Schwinn’s biggest claim to fame was an all-hands-on-deck initiative designed to shift reading instruction from the terrible 3-cueing system that teaches kids to guess words, to one that is science-based. At the time, COVID raged. But for her, reading is a “nonnegotiable goal.” In a mere two years, Tennessee’s third graders improved by eight percentage points on their state reading assessment. The state has just under 1 million K-12 students, with 74,000 third graders, so eight points is a big average jump for a cohort that size.

Furthermore, the just released 2022 NAEPs showed Tennessee with a slight increase while most all other states’ results declined to varying degrees. (Rhode Island’s scores declined by three percentage points.) Tennessee also did well in math, which can be a side benefit of helping kids unpack word problems and written directions.

When first appointed, Schwinn turned to Carey Wright, the education commissioner who pulled off what is known as the “Mississippi miracle,” a show-stopping leap from Mississippi’s frequent dead last ranking to becoming the only state that didn’t tank in the 2019 national NAEP reading test.

Last summer, Wright and Schwinn wrote an op-ed for The74 begging political leaders to listen to what the research is saying about learning, especially reading. They note that in the late 1990s, the feds poured $9 billion into excellent research, which then went largely ignored. Their dedication to data-driven decisions means Schwinn wants to beef up federal research, not shut it down. (Yes, I know the feds are angling to shutter the Department of Education. But why would she take the job if that were really the goal?)

I’m hard pressed to think of another current politician or education leader with such credible dedication to kids, no matter what.

What really wins my heart are leaders who can change their minds with the right evidence and articulate reasons to make the change.

For example, in 2021, true to the Republican playbook, the Tennessee Legislature passed a law mandating holding back third graders who did not pass a reading proficiency test.
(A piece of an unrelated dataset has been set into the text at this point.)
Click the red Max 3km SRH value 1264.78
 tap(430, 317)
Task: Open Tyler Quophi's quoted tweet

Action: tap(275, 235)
Without apparent appetite, Schwinn acknowledged it was her job to implement state laws. While punishing third graders did boost scores in some states, the long-term effects of removing 9-year-olds from their age and friend cohort is almost never good. Schwin did not fight the law, but her “Reading 360” initiative did reduce the vast numbers of retained kids. It opened many pathways to the fourth grade including intensive tutoring, after-school and summer reading camps, allowing families to agree to intervention during fourth grade, and more.

Also, to help kids from the educational get-go, she established the only national teacher apprenticeship program designed to drag higher education’s butt into the 21st century with preparation driven by current research and contemporary children.
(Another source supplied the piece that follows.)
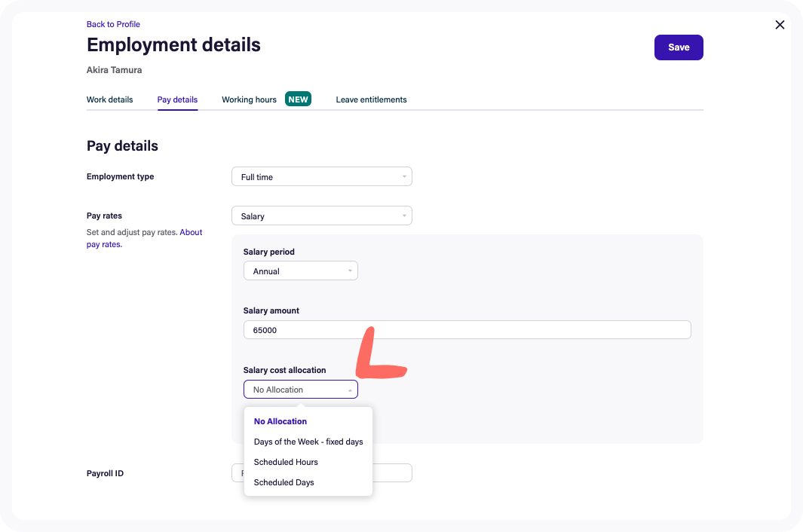This screenshot has height=532, width=803.
Task: Dismiss the panel with the X icon
Action: (x=780, y=24)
Mind you, Schwinn is far from everyone’s cup of tea. She’s a Republican. But that’s hard to tell from the totality of her actions. Her work has infuriated both the orthodox left and right.

Eventually, for example, her efforts to sidestep the culture wars proved to be too obstructive to stay focused on the work. In 2023, Tennessee passed a law designed to scrub curricula of information about race and gender. Again, Schwinn said she’d honor state law. But no hardliner, her directive to the field was to “limit” such discussions, enraging culture warriors on both sides of the aisle. In the end, her efforts got swallowed up in those unproductive battles, so she quit that summer.

Did the president’s vetters know what they were getting into? The two appointments to the federal DOE seem like a contradiction in terms — a wrecking ball and a design-build contractor. But Schwinn doesn’t seem like the kind of woman to put her North Star away, so she must have been convinced she could do real work.

Of course, we’ll see. The best interests of the kids could use a true champion. Good luck, Deputy.